[Python-Dev] PEP for Better Control of Nested Lexical Scopes (original) (raw)

Mark Russell mrussell at verio.net
Tue Feb 21 21:41:26 CET 2006


On 21 Feb 2006, at 19:25, Jeremy Hylton wrote:

If I recall the discussion correctly, Guido said he was open to a version of nested scopes that allowed rebinding.

PEP 227 mentions using := as a rebinding operator, but rejects the
idea as it would encourage the use of closures. But to me it seems
more elegant than some special keyword, especially is it could also
replace the "global" keyword. It doesn't handle things like "x += y"
but I think you could deal with that by just writing "x := x + y".

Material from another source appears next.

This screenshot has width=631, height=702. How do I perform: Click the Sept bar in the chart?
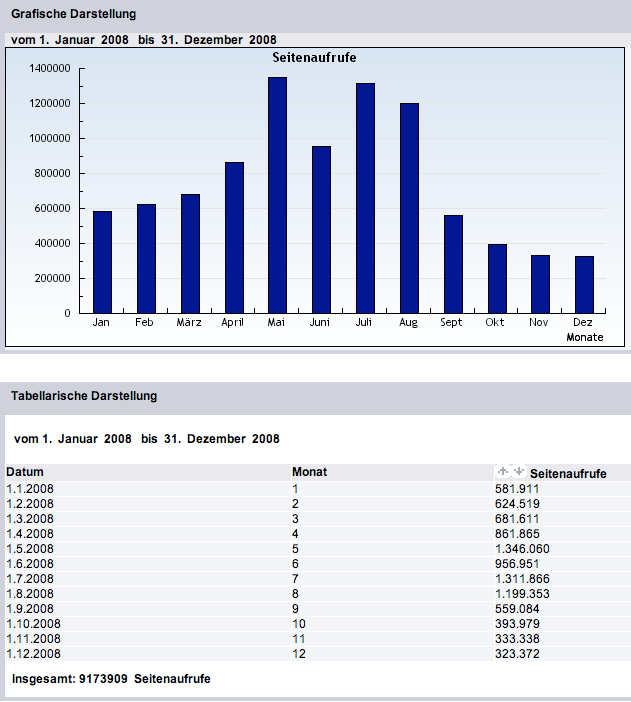pos(453,264)
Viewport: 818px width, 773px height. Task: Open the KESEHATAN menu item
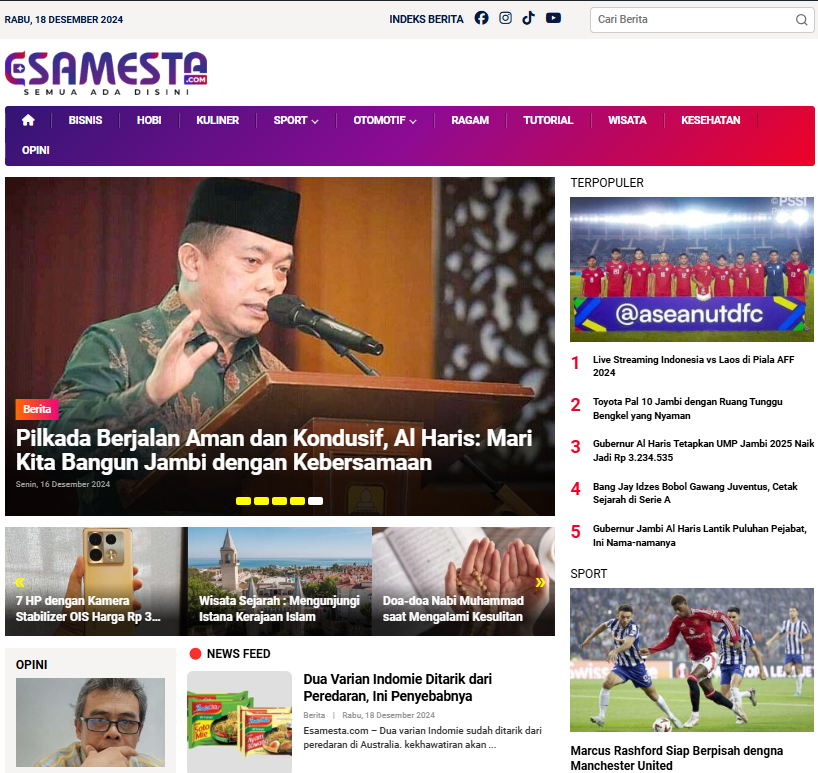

BTW I do think there are some cases where replacing a closure with a
class is not an improvement. For example (and assuming the existence
of :=):

 def check_items(items):
     had_error = False

     def err(mesg):
         print mesg
         had_error := True

     for item in items:
         if too_big(item):
             err("Too big")
         if too_small(item):
             err("Too small")

     if had_error:
         print "Some items were out of range"

Using a class for this kind of trivial bookkeeping just adds
boilerplate and obscures the main purpose of the code:

 def check_items(items):
     class NoteErrors (object):
         def __init__(self):
             self.had_error = False

         def __call__(self, mesg):
             print mesg
             self.had_error = True

     err = NoteErrors()

     for item in items:
         if too_big(item):
             err("Too big")
         if too_small(item):
             err("Too small")

     if err.had_error:
         print "Some items were out of range"

Any chance of := (and removing "global") in python 3K?